Virginie Efira est à l'affiche du très beau "Rien à perdre", dans le rôle d'une mère prête à tout pour récupérer son plus jeune fils placé en foyer. On a parlé avec elle de ce film, de ce nouveau rôle de mère, de sa méthode, de son César... Rencontre avec une actrice au sommet de son art.
Une nouvelle performance intense de Virginie Efira
Dans Rien à perdre, premier long-métrage de fiction de la documentariste Delphine Deloget, Virginie Efira incarne Sylvie, qui vit à Brest avec ses deux garçons, Jean-Jacques et Sofiane. Un soir, Sofiane, le plus jeune, se brûle en utilisant une friteuse, alors qu'elle est à son travail. Jean-Jacques le conduit à l'hôpital mais, parce qu'elle était absente à ce moment, l'hôpital fait un signalement automatique au parquet.
À partir de là, un engrenage judiciaire s'enclenche, et Sofiane est placé en foyer. Sylvie va alors tout faire pour le ramener à la maison, en lutte contre un système administratif qui menace de faire exploser son foyer.
Dans ce rôle, accompagnée d'un casting réunissant notamment Félix Lefebvre, India Hair et Arieh Worthalter, Virginie Efira réussit une nouvelle performance inspirée, intense et haletante, naviguant aux confins psychologiques et physiques d'une mère qui n'a plus "rien à perdre". On l'a rencontrée.
Rien à perdre se déroule dans une ville et dans un milieu socio-culturel que l'on montre rarement au cinéma, qui apparaît très authentique.
Virginie Efira : Il y a une grande acuité dans la façon dont Delphine Deloget dépeint ces milieux, elle regarde très précisément à un endroit. C'est une peinture sociale sans misérabilisme, ce n'est pas : "regardez, ils n'ont pas beaucoup d'argent", mais plutôt montrer comment les gens se débrouillent avec leurs moyens, comment on fait société malgré tout.
Ça raconte un milieu qui fait bloc avec le personnage principal. Et peut-être qu'appeler son fils Jean-Jacques, c'est aussi dépasser les clichés, ne pas succomber aux modes, c'est vivre son propre récit sans s'en raconter un autre.
Vous avez incarné ces dernières années des "mères" au profil complexe, comme dans Madeleine Collins, Les Enfants des autres, ou encore En attendant Bojangles. Comment définiriez-vous celle que vous interprétez dans Rien à perdre ?
Virginie Efira : C'est un éloignement du stéréotype et du bon sentiment qui voudrait qu'une mère par essence ne serait que dans le bon, s'éloigner d'une vision sacralisée de la mère. Dans ces différents films, des pôles terribles se côtoient, et c'est toujours génial d'explorer la maternité, c'est une chose vaste et très constituante, pour un enfant qui grandira et pour soi.
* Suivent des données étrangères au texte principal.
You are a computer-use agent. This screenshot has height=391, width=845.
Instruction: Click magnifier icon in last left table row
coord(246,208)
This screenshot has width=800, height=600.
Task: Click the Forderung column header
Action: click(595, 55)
Je crois que là j'aime l'ambivalence, de nouveau, je crois que c'est le point commun. Quand on voit ce à quoi cette mère est confrontée, on ne peut pas limiter le camp du bien et du mal.
J'aime aussi son imperfection, sa lutte jusqu'au bout, c'est une énergie que je n'avais pas jouée auparavant. Et grâce à l'écriture de Delphine Deloget, le personnage n'est pas stéréotypé et ne semble pas servir une intrigue, un scénario. C'est-à-dire que c'est depuis elle que les situations arrivent, ce n'est pas le personnage qui se colle à des situations, qui suit un chemin. Le personnage n'est pas cadenassé.
Vous êtes entourée au casting de partenaires talentueux, notamment de Félix Lefebvre, qui s'est métamorphosé pour incarner votre fils Jean-Jacques. Avez-vous une méthode particulière pour aborder vos personnages ?
Virginie Efira : C'était impressionnant de voir Félix prendre autant de poids pour le rôle. Ça m'a fait réfléchir sur ma propre préparation (rires).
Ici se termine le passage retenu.